Há um forte elemento educativo e um compromisso em explicar a doença e suas implicações à um público muito jovem. Diante da expectativa de que o publico entenda, em alguns momentos o filme fala mais do que deve, quando poderia mostrar. O final do filme não traz surpresas, mas há momentos de tensão bem estabelecidos pelo diretor. Apesar de o final ser aquilo que se espera, não significa que é ruim. Há recursos de linguagem usados pelo diretor que contam o final sem necessariamente mostrá-lo. Aqui há uma diferença do desenvolvimento inicial da narrativa do filme e finalmente o diretor acerta a mão.

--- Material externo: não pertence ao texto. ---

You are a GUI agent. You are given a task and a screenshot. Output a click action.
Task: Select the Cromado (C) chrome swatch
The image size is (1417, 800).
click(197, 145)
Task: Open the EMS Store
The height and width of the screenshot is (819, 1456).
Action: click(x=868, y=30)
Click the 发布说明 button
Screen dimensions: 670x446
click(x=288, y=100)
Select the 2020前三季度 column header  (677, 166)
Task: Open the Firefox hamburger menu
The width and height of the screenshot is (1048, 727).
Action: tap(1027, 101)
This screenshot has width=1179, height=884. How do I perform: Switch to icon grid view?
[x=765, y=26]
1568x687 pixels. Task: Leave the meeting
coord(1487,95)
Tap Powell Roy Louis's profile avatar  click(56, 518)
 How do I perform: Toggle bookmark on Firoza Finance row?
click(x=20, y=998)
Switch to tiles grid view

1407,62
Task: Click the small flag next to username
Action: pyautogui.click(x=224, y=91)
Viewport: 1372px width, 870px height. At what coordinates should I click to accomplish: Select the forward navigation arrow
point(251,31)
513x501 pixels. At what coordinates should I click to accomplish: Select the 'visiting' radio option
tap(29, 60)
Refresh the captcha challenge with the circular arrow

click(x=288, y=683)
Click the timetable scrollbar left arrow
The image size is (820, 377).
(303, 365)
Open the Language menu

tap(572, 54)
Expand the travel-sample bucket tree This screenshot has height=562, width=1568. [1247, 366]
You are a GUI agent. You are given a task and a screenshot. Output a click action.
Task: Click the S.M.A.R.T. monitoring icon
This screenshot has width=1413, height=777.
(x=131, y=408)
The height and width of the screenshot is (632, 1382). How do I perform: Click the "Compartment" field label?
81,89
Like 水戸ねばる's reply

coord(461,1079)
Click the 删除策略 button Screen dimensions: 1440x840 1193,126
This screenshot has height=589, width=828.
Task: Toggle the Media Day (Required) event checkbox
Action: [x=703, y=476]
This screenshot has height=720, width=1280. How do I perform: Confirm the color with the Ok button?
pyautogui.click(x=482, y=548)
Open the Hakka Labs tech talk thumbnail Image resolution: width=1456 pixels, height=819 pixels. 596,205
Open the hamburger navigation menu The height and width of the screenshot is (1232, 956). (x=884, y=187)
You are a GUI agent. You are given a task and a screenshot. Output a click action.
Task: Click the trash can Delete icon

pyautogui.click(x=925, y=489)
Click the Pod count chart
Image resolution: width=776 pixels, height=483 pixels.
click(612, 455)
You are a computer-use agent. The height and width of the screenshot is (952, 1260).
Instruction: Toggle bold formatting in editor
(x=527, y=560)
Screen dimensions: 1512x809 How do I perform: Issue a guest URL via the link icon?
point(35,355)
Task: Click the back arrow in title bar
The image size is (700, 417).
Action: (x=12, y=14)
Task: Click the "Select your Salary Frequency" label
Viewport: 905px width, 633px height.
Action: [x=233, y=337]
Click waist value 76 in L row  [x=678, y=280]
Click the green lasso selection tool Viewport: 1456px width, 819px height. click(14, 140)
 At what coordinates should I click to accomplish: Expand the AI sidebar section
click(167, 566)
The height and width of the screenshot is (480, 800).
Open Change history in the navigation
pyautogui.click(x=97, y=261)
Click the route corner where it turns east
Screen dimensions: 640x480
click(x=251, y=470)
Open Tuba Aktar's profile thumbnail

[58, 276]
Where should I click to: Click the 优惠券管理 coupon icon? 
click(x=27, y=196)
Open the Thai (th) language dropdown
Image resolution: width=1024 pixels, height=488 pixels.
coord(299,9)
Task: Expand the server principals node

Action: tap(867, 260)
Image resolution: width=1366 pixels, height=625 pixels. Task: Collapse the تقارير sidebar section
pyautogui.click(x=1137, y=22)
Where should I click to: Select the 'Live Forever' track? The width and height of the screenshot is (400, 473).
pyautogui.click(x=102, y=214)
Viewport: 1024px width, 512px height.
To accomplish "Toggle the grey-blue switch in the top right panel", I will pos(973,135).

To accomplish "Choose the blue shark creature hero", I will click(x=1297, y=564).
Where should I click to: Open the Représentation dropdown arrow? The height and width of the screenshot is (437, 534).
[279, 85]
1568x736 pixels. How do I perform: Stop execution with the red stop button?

O que é a vida, afinal? Parece que só entendemos a urgência em viver da forma correta quando estamos à beira da morte. Outra reflexão que a história apresenta é a de que nada é fixo ou permanente, um conceito do budismo. As instabilidades da vida estão dadas, a pergunta é como lidar com elas? O roteiro apresenta algumas respostas e referencias à meditação aparece como uma delas de forma sutil. O filme faz o estilo “fofo” e certamente vai emocionar e agradar os corações adolescentes.